Taylor Creek: 43,388 acres, 45 percent, 1,000 personnel

Klondike Fire: 36,382 acres, 15 percent, 650 personnel

Supertanker stats: July 7 to Aug. 9 — taken 41 sorties, made 47 drops, and dropped more than 725,000 gallons of retardant on fires, including the Taylor Creek Fire in Southwest Oregon.

A cap of cooler air — and to some extent, smoke — that has held wildfires burning northeast of Brookings in place is about to come off, potentially allowing for erratic fire behavior this weekend, fire officials said in a Friday morning briefing.

The relatively cooler temperatures — in the high 90s — have helped crews fighting the Klondike and Taylor Creek fires, which began in a lightning storm July 15. But warmer weather usually brings higher winds, which could whip flames into action again.

In the next 24 hours, fire behavior is expected to increase those winds, and flames are expected across the area. Over the weekend, continued high winds with gusts up to 20 mph are expected Sunday, creating an environment conducive to “active fire behavior,” according to the firefighting inciweb website.

“It’s a big fire,” said fire official Barry Schullenberger. “There’s lots to do. A lot of timber, real nasty country; it has the potential to work its way west.”


The highest priority for firefighters on the front lines of the two fires are protecting the small towns along U.S. 199, including O’Brien, Murphy, Cave Junction, Applegate, Wonder and Selma.

But the second highest priority, said U.S. Forest Service information officer Kale Casey, is keeping the Taylor Creek Fire from crossing Bear Camp Road southeast of Agness.

“That fire started backing on its own to the road,” he said of the 43,000-acre conflagration. “The firefight was on, all (Wednesday) afternoon and into the evening.”

Aviation crews from the Taylor Fire moved southwest to fight the Klondike Fire Wednesday, which had become a “very high” priority, he said.

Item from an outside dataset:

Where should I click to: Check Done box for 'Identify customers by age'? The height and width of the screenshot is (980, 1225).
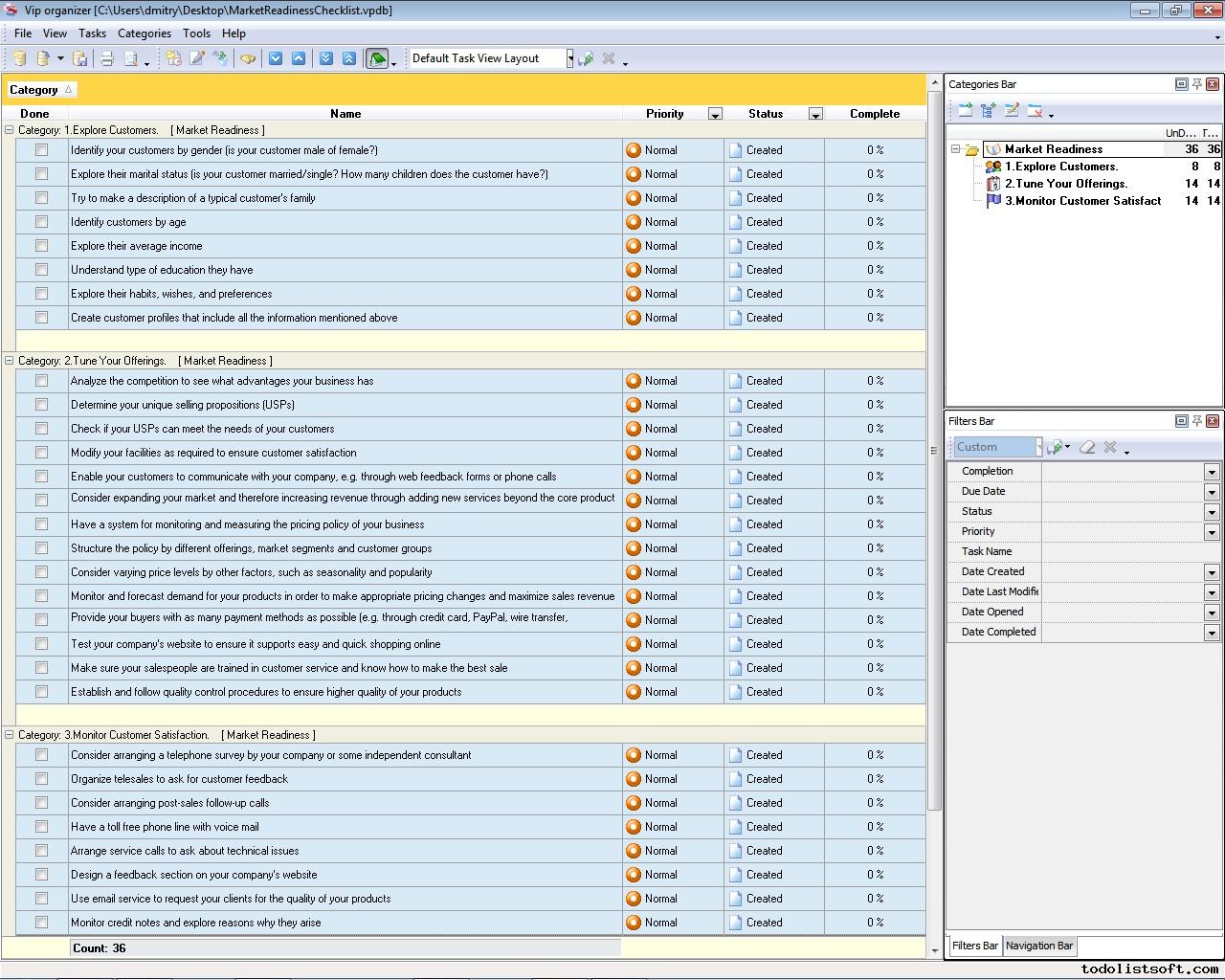[41, 222]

The two fires are burning within 10 miles north and northwest of the towns along U.S. 199, but the Klondike Fire has progressed north and is 12.5 miles from Agness, according to the Joint Information Center in Josephine County. The western perimeter of the Taylor Fire is 18 miles from Agness.

A fire briefing was slated to be held in that town Friday night. An initial goal was to keep the two fires separate, although aerial maps show a small arm of the northeast branch of the Klondike Fire has reached up into the southwest corner burn scar of the Taylor Fire.

Firefighters closer to Agness and Galice are trying to keep the fire from crossing Bear Camp Road, and plan to use Peavine Road as a fallback control line if it does. Bear Camp Road remains closed in its entirety, from Agness to Grants Pass.

The challenge lately, Casey said, is combatting “rollout,” when a fire races up a steep mountainside, and sends burning material down the other side to ignite other fuel. That fuel, in turn, can burn up the side it just rolled down as well as the hillside opposite it.

“It’s very hard to hold a fire in a valley,” Casey said. “The rollout from above comes right down past the fire line, gets established and tries to run back up again.”

A major risk could be that firefighters get stuck in between.

There was one rollout to Bear Camp Road Wednesday, but firefighters caught it by digging a fire line right up against the flames.

“Anything that tries to pooch out will get tucked right back in,” Casey said.

The Taylor Fire has a tail that reaches out from its western flank that firefighters are “slowly, meticulously, patiently” working to create a burnout area through which it can’t travel, Casey said.

“It takes time,” he said, “but it’s a buffer we need right now.”


Fire officials have said their use of an unmanned drone that can monitor the fire’s creep through the thick smoke has been critical in helping managers determine the next moves.

“We don’t like to have just one plan,” Casey said. “Our primary plan is to stop the fire; our second plan is to understand the fuel types so we know what kind of response we need.”

The drone has a 7-foot wingspan, can operate for eight hours on two gallons of fuel and takes infrared photos that detects heat on the ground.

Officials also noted in the report the Josephine Sheriff’s Office has lifted a closure on the Galice Road along the Upper Rogue River and boat ramps to the popular rafting waterway. Boating from Hog Creek to Galice, however, remains closed.

People planning to go into the newly opened areas are reminded to be aware of fire apparatus working in the area and falling rocks and burning debris, Casey said.

He also reminded people that every resident in Southwest Oregon should be in at a Level 1 evacuation frame of mind — Be Ready — from May to November.

Fuel moistures are hovering at historic lows of 20 percent, and trees at 75 percent of normal, he said.

“Our goal is to protect your homes, your businesses, your communities, the timber values, recreation,” Casey said. “I know a lot of people are concerned about what’s going to happen here. We’re trying to use all the tools in our tool box to keep it low intensity. We don’t want to see extreme fire behavior; we don’t want to see this get up and run. As long as we have the inversion, we should be in good shape.”